The 16-man team, called CynoSure Prime, sifted through the Ashley Madison source code that was posted online by hackers and found a major error in how passwords were handled on the website.
They claim that this allowed them to crack over 11 million of the 36 million password hashes stored in the website's database, which has also been leaked.
A few weeks ago such a feat seemed impossible because security experts quickly observed from the leaked data that Ashley Madison stored passwords in hashed form -- a common security practice -- using a cryptographic function called bcrypt.
Hashing is a form of one-way encryption. A clear text string, like a password, is run through an algorithm, typically multiple times, in order to generate a unique string of characters that serves as its representation. The procedure is not supposed to be reversible unless the algorithm is flawed.
However, recovering the original password from a hash is sometimes possible by using brute-force methods. This is known as hash cracking and involves running a very large number of possible passwords through the exact same algorithm that was used to generate the original hashes and looking for matches.
The success of such efforts depends on many factors: the type of hashing function used, its implementation, whether additional secret values called salts were added to the passwords, the complexity of the passwords themselves and the hardware resources available to the attackers.
Bcrypt is more computationally intensive than some other functions like MD5, which favors performance over brute-force protection. In addition, the Ashley Madison developers used a cost factor of 12 in their implementation, meaning that each possible password an attacker wants to test needs to be put through 4,096 rounds of hashing.
This makes cracking, even with an average-size dictionary -- a collection of common passwords -- and a very powerful hardware rig, very slow. The larger the dictionary the greater the chance of findings matches, but the slower the process.
A security expert named Dean Pierce made an attempt on the first 6 million Ashley Madison hashes using a list of plain text passwords leaked from game publisher RockYou in 2009. After five days he managed to crack only 4,000 hashes. That's 0.06 percent.
Researchers from antivirus vendor Avast tried as well and let their hash-cracking rig run for two weeks. The result: 26,994 recovered passwords, of which only 1,064 were unique -- used by a single user.
The CynoSure Prime team realized that attempting to brute-force the bcrypt hashes will not get them much further, so they started to look for possible errors in how passwords were handled on the website.

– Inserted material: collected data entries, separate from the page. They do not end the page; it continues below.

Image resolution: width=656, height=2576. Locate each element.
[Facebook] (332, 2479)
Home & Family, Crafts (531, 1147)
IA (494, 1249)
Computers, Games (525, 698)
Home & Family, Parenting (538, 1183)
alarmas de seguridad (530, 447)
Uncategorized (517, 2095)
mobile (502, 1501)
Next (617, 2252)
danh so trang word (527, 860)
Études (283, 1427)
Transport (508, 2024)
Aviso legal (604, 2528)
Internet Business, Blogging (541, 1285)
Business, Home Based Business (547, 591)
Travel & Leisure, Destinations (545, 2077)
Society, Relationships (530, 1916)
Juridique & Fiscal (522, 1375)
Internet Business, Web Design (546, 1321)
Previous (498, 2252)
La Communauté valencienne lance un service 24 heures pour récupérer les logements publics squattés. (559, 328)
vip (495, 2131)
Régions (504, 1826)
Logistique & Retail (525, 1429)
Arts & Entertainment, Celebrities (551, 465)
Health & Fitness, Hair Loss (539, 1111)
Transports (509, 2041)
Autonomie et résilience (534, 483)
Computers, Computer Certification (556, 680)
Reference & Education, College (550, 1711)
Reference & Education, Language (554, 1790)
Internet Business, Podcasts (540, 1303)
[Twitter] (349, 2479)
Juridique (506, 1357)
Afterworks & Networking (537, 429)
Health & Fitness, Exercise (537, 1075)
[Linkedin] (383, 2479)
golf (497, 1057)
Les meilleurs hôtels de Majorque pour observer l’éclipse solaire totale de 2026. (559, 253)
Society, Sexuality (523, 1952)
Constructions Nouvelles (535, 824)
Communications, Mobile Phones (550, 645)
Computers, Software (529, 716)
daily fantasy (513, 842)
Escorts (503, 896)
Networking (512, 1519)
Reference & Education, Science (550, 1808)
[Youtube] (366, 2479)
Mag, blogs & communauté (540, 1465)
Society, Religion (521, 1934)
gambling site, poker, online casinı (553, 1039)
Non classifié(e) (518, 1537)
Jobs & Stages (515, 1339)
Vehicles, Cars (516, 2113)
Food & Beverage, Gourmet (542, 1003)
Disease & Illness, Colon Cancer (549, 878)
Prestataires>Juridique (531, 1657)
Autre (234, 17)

A variable called $loginkey piqued their interest. The team found two locations in the code where it was generated, but in slightly different ways.
In one instance $loginkey was generated upon account creation and was defined as the MD5 hash of two other variables: one holding the username and one holding the bcrypt hash of the user's password.
This made the team wonder if the password variable had always been defined as the password's hash. Digging through old code changes they found that prior to June 2012, the variable was actually using the user's plain text password.
It also turned out that when the Ashley Madison developers later implemented bcrypt hashing, they didn't bother regenerating the loginkey variables for early users.
"This meant that we could crack accounts created prior to this date with simple salted MD5," the team said in a blog post. Also, the old code converted the password to lowercase characters before using it, reducing the number of possible characters in a password to 26 and making it faster to brute-force it, they said.
The second instance of $loginkey generation used a combination of the username, password and email variables, plus a constant. This method of generating the $loginkey was used when a user modified their account attributes -- username, password or email.
However, as in the first case, it hadn't always used the bcrypt password hash as the password variable. This meant that the CynoSure team could now recover passwords for accounts that had been modified prior to the code change in 2012.
By creating rules in their MD5 hash cracking program, the team managed to isolate the securely generated, post-2012, loginkey variables from the insecure ones. Just a few hours later, they had already cracked 2.6 million passwords and after a few days, 11.2 million.
Avid Life Media, the company that owns AshleyMadison.com, did not immediately respond to a request for comment.
The issue, though, poses significant online security risks for a very large number of Ashley Madison users who might have used the same password on other websites and haven't changed it since then. Past breaches have shown that password reuse is rampant on the Internet.
The incident should also serve as a lesson to other developers: When you implement a new security feature in your website or application, make sure that it's applied to everyone, not just new users.